Grid-tied systems have the luxury of a free storage device, the electric grid. When arrays produce more power than they are consuming, a building’s electric metre spins backwards. In small-scale applications, the PV system simply slows the rotation of the metre, saving the owner money and reducing greenhouse gas emissions. Grid-tied systems also eliminate several components of stand-alone systems that reduce the overall efficiency and increase the cost.

Now that yearly AC power demand (kWh/yr) and the insolation of a location have been determined, the AC power rating (kW) of the grid-tied PV/ inverter system can be calculated. Insolation is given in units of kilowatt-hours per square metre per day (kWh/m2-d) and because the amount of energy that hits the earth’s surface from the sun is roughly 1 kW/m2, units of kWh/m2-d can be equated to hours of sunlight per day.  e.g.:  From the table above, Perth receives a yearly average of 6 kWh/m2-d. This is the same as saying it receives sunlight for 6 hours a day at 1kW/m2.

To find:             PAC (kW)

Equation:          PAC (kW) = Delec / (Iavg x 365 d/yr)

Where:             PAC = AC power of PV/ inverter system (kW)

                        Delec = electric demand of building (kWh/yr)

                        Iavg = average insolation of location (kWh/m2-d)

 

Photovoltaic modules operate at lower efficiencies as their temperatures increase. In sizing an array, we need to consider the effect temperature will have on the performance of the array.

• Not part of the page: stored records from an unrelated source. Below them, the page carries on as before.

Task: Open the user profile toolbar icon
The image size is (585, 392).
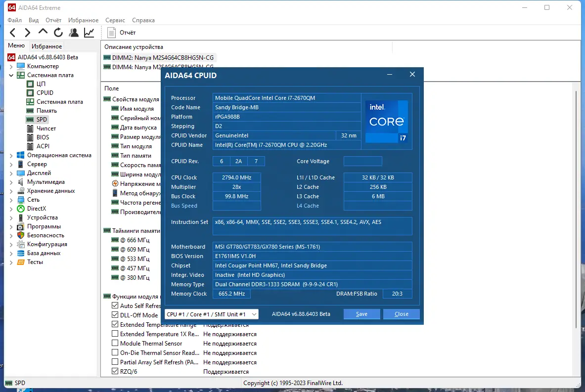Action: [74, 33]
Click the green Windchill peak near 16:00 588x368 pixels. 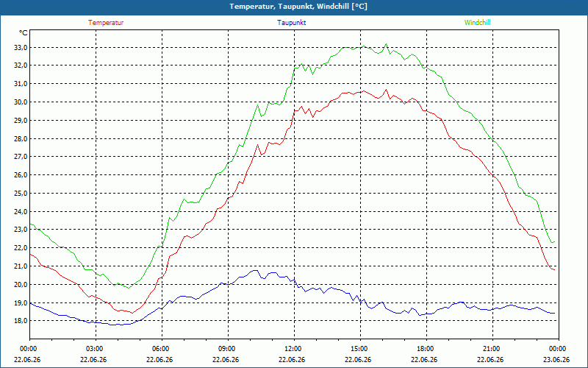[x=387, y=44]
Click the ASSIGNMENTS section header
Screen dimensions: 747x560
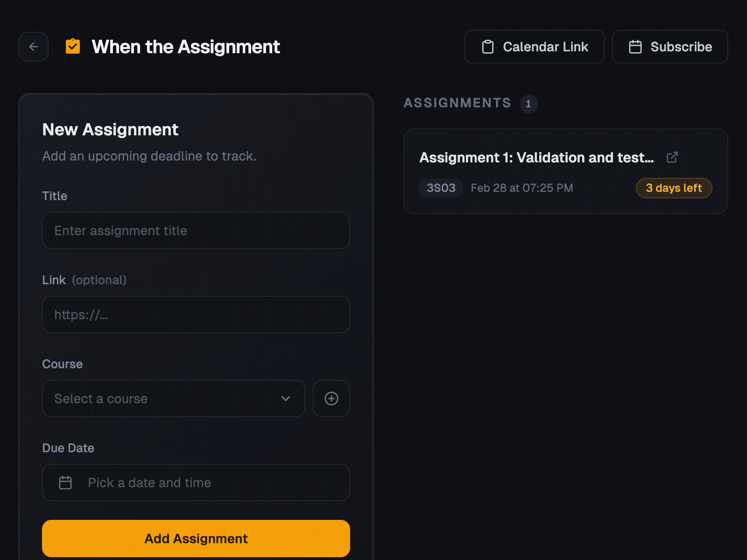[457, 103]
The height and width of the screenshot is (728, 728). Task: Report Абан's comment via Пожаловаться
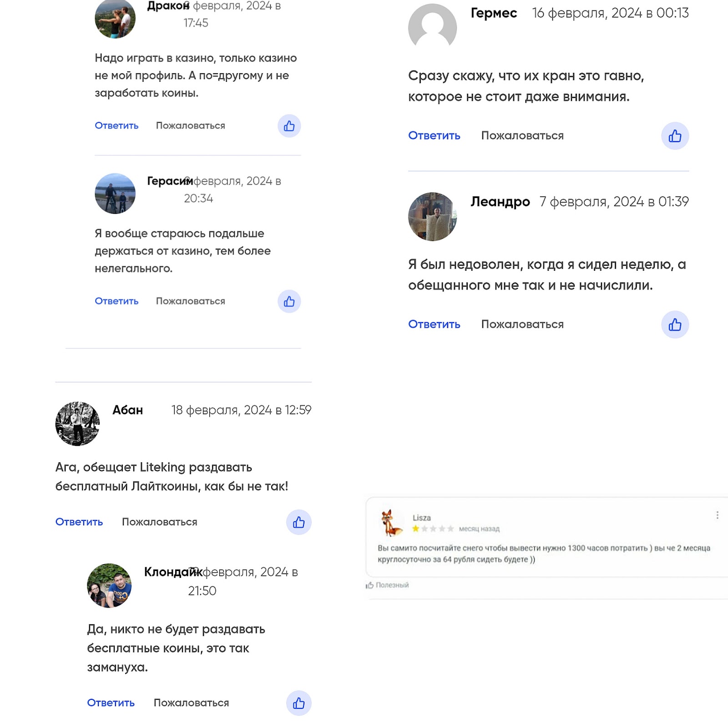pos(160,522)
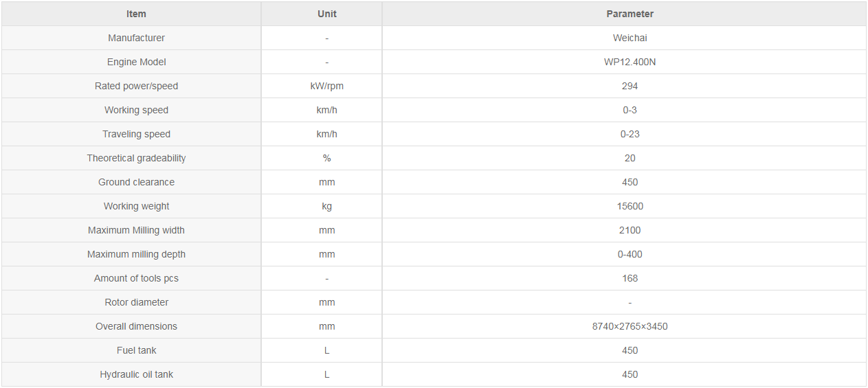The width and height of the screenshot is (868, 388).
Task: Select the WP12.400N engine model value
Action: pyautogui.click(x=630, y=62)
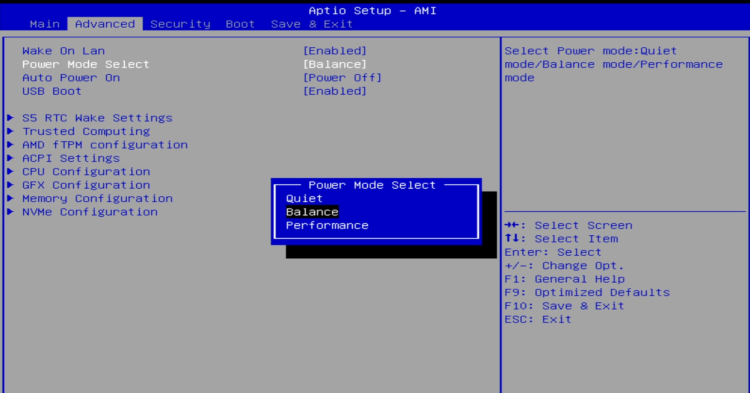Go to the Boot tab
Image resolution: width=750 pixels, height=393 pixels.
point(240,24)
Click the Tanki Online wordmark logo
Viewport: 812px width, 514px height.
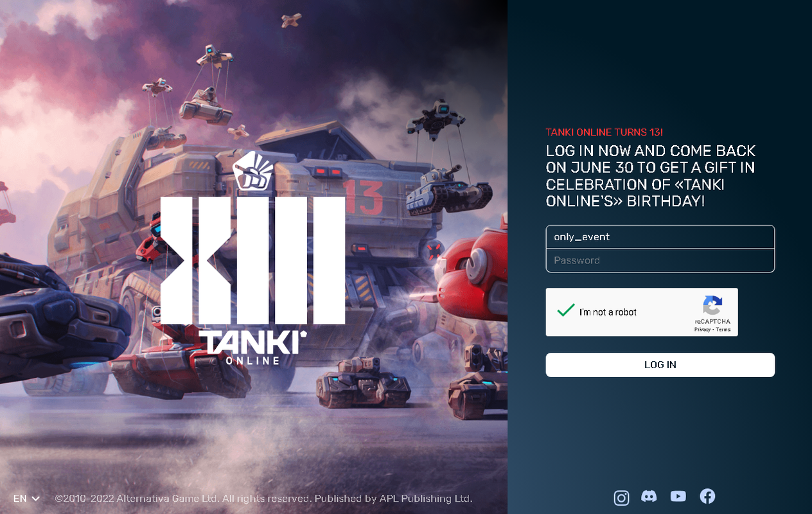[x=252, y=348]
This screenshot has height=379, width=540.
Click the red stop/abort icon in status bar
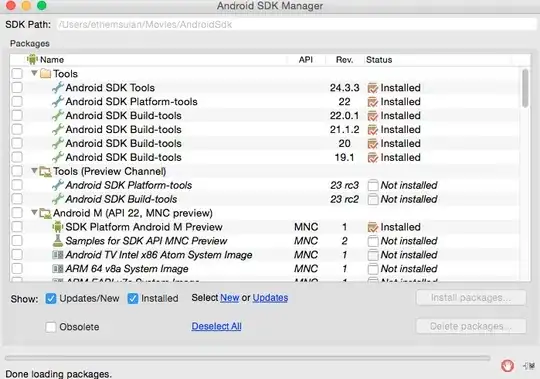click(x=507, y=366)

A list of average daily high temperatures for locations across Australia is located here.

To find:             Tcell

Equation:          Tcell = Tamb + [(NOCT - 20°) / 0.8] x S

Where:             Tcell = cell temperature (°C)

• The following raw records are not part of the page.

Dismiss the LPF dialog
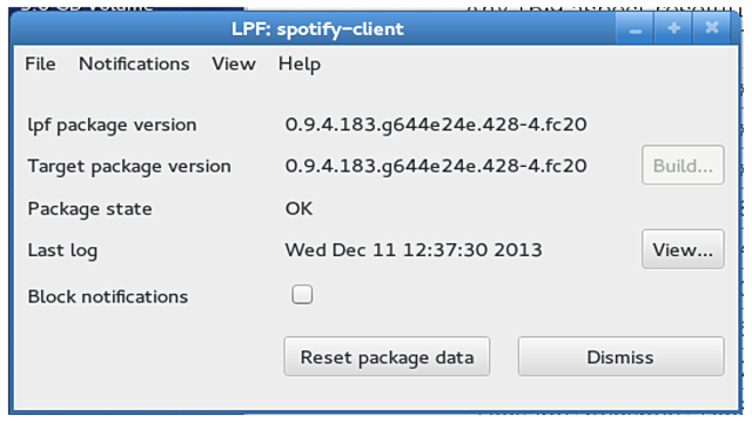752x423 pixels. click(620, 357)
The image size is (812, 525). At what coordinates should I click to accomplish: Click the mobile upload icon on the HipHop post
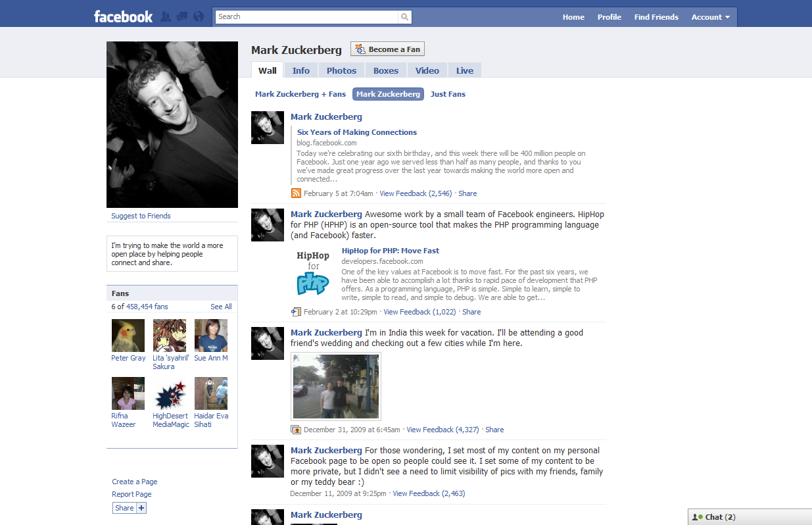pyautogui.click(x=296, y=311)
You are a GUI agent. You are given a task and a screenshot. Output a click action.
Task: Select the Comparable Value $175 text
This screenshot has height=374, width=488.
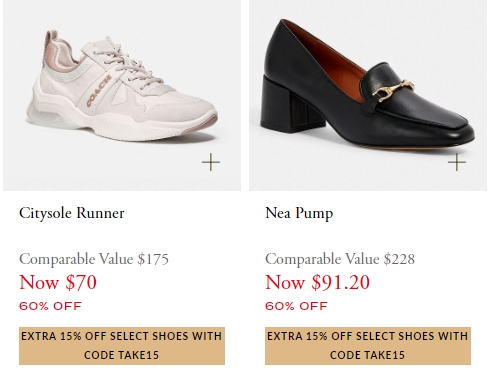coord(94,259)
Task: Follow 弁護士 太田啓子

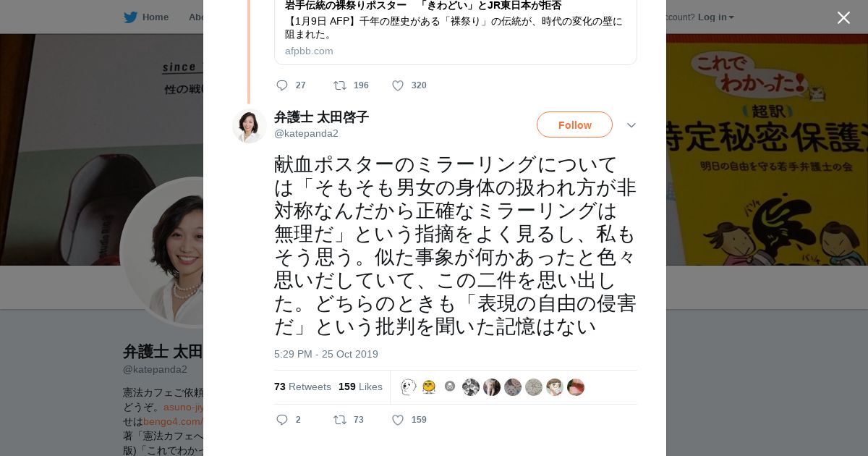Action: pos(574,124)
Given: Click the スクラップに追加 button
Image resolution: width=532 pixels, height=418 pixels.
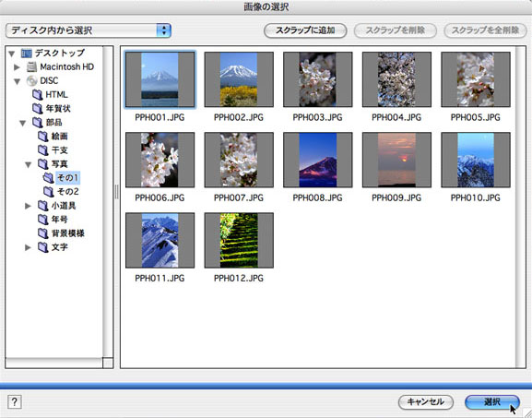Looking at the screenshot, I should pos(305,30).
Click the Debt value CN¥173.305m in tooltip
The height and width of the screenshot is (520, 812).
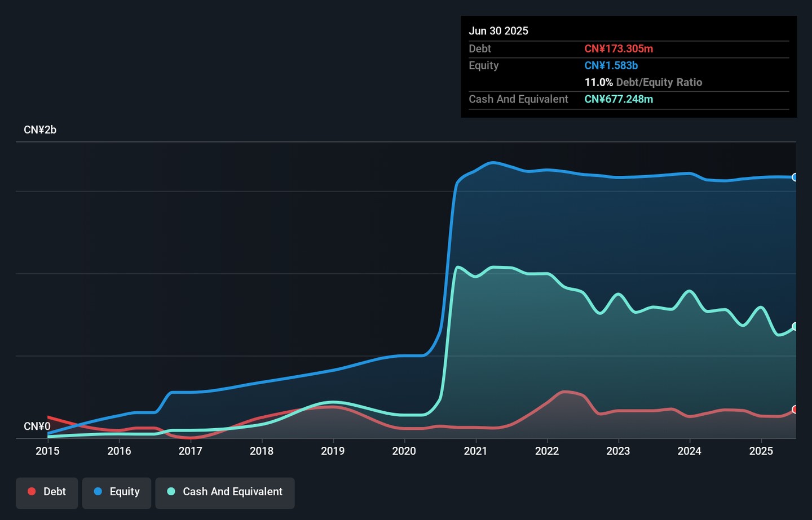pyautogui.click(x=619, y=49)
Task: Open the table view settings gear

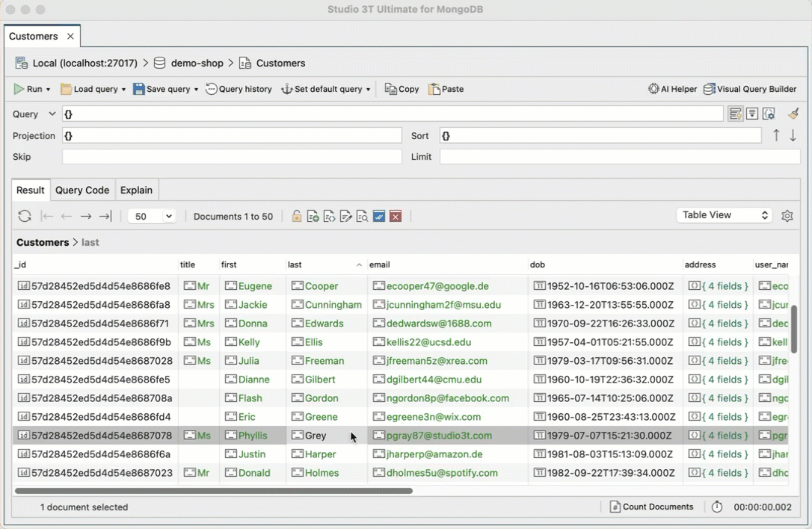Action: 787,215
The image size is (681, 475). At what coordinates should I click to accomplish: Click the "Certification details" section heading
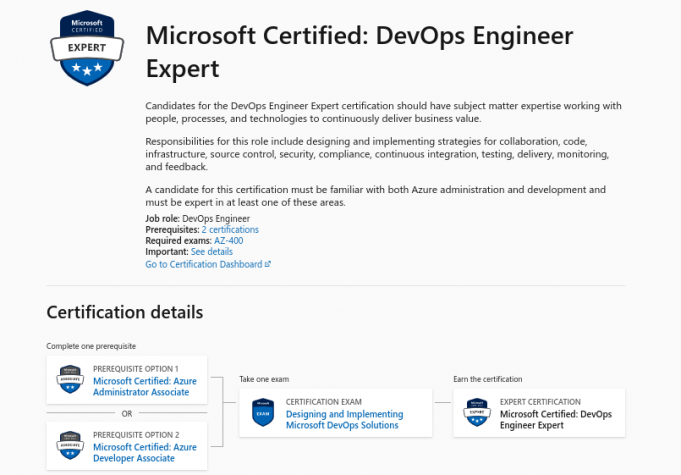point(125,312)
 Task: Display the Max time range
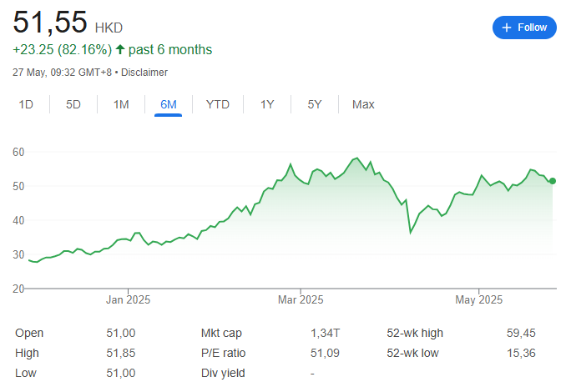pyautogui.click(x=363, y=104)
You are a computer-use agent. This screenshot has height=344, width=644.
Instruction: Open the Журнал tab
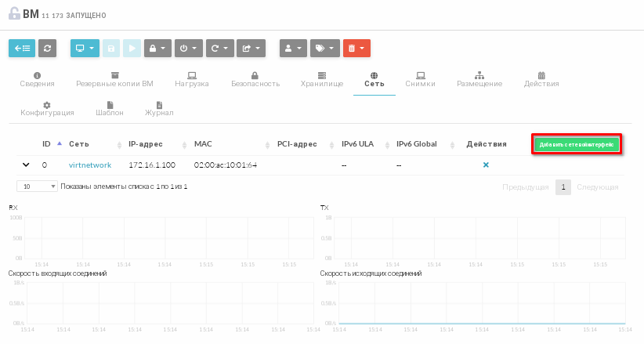point(159,108)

                         Tamb = ambient temperature (°C)

                         NOCT = Nominal Operating Cell Temperature, 45°C

                         0.8 = solar irradiance, 0.8 kW/m2

                         S = wind speed, 1 m/s

 

As the temperature of the cell increases beyond 25°C, the power produced by the cell drops by approximately 0.4% / °C.  An equation to determine the amount of power that is lost from an array using the location’s average daily high temperature appears thus:

To find:             Ploss

Equation:          Ploss = .004 x (Tcell - 25°)

                        Temperature derate = (1 - Ploss)

Where:             Ploss = power lost due to temperature (kW)

                        Tcell = cell temperature (°C)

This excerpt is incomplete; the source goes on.